◆ **Document section**
===
Here, only for the purpose of this tutorial, we use a pre-established configuration with a simple password. It is important that this is only for demonstration purposes - in practice always generate a **random** key and store it in a **safe location**!

In [None]:
%%bash
echo 1234 > encfs_tutorial.key
cp $(git rev-parse --show-toplevel)/examples/.encfs6.xml.tutorial encrypt/ && mv encrypt/.encfs6.xml.tutorial encrypt/.encfs6.xml

At runtime, EncFS will read the password from a file. The location of that file is passed in an environment variable that has to be set when `dvc repro` is run on a stage or `encfs_launch` is used to e.g. inspect the encrypted data interactively.

In [None]:
os.environ['ENCFS_PW_FILE'] = os.path.realpath('encfs_tutorial.key')

The DVC repo has been initialized with repo and stage policies available under `.dvc_policies`.
===
◆ **Data lines**

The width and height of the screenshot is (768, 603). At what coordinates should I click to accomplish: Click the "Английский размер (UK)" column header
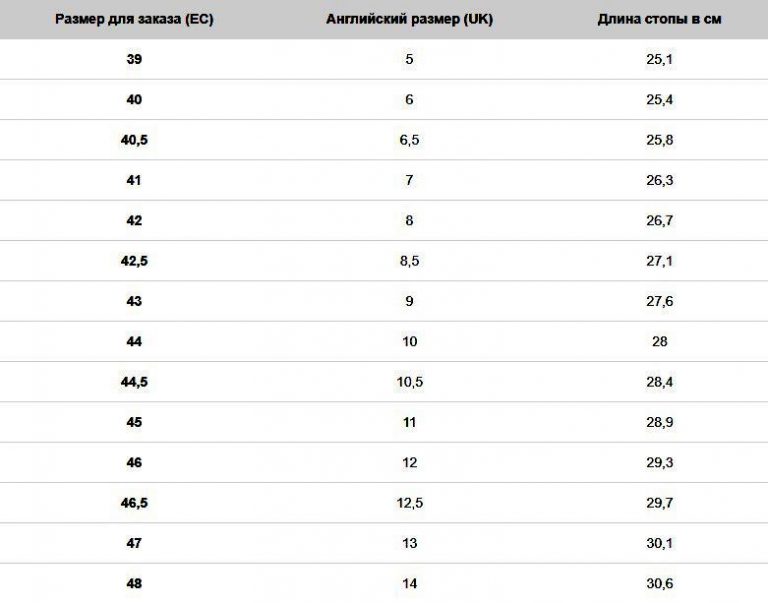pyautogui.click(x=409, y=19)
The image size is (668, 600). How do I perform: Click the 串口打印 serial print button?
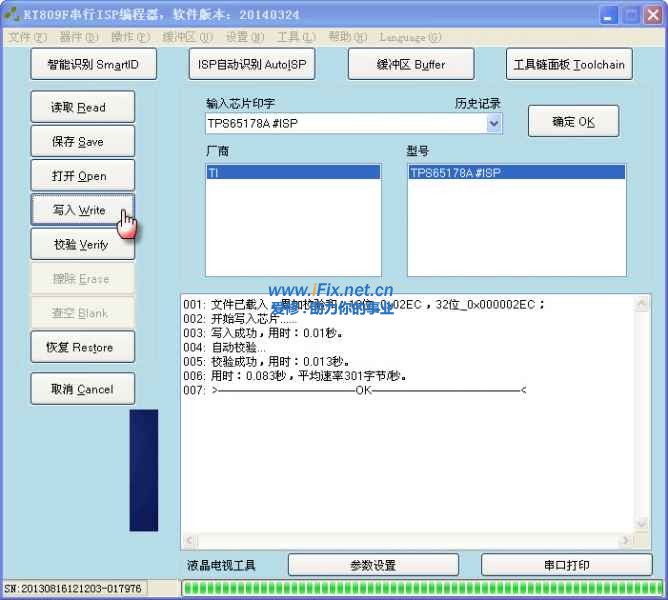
===
◆ **Exercise set**
[1] In the EncFS tutorial excerpt, which environment variable holds the location of the password file?
[2] List every shell command invoked in the bash block of the EncFS tutorial excerpt.
[3] Reproduce verbatim the passage of the EncFS tutorial excerpt from "Here, only for" up to and including "a **safe location**!".
The data has no connection to the EncFS tutorial excerpt.

◆ **Answers to the exercises**
[1] ENCFS_PW_FILE

[2] echo, cp, git rev-parse, mv

[3]
Here, only for the purpose of this tutorial, we use a pre-established configuration with a simple password. It is important that this is only for demonstration purposes - in practice always generate a **random** key and store it in a **safe location**!